Moving through the major joints in the upper body, we will outline which ones favor mobility or stability, starting proximally and move towards the distal end.

  • The lumbar spine favors stability, remember how we talk to people about ‘move as a log’ and ‘don’t bend in your low back’ etc.
  • The hip favors mobility since there are a lot of attachments and actions happening at that joint, it needs to move freely
  • The thoracic spine favors mobility, considering the shoulder attachments, clavicle, ribs, etc. attaching into this area, and think about all the movement that comes from our upper back/shoulder/chest area. It's also a significant component in developing and maintaining good posture.
  • The scapulothoracic joint favors stability, and it is where the scapulae attach to the thorax (which is the region of the body formed by the sternum, thoracic vertebrae, and ribs). It isn’t a typical synovial joint but more of an articulation. However, the ability of the scapulae to maintain proper proximity against the rib cage is vital for the movement and mobility of the glenohumeral joint.
  • The glenohumeral joint favors mobility. This joint is the connection between your shoulder and your arm. It is a highly mobile joint and has a considerable range of motion (ROM). 

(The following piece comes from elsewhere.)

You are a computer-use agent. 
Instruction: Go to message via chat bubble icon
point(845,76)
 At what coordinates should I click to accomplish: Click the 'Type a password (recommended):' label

Once the body parts are stable in the right spots and mobile in the right spots, we can teach the body to move. Remember that all joints demonstrate varying levels of stability and mobility but tend to favor one over the other – depending on their role in the body.

What happens if someone is ‘unbalanced ‘such as too mobile in a stable joint or too stable in a mobile joint? Individuals who exhibit limited mobility and stability often resort to compensated movements when performing complex exercises or using advanced equipment.  This leads to a higher risk of injury and/or muscular imbalances.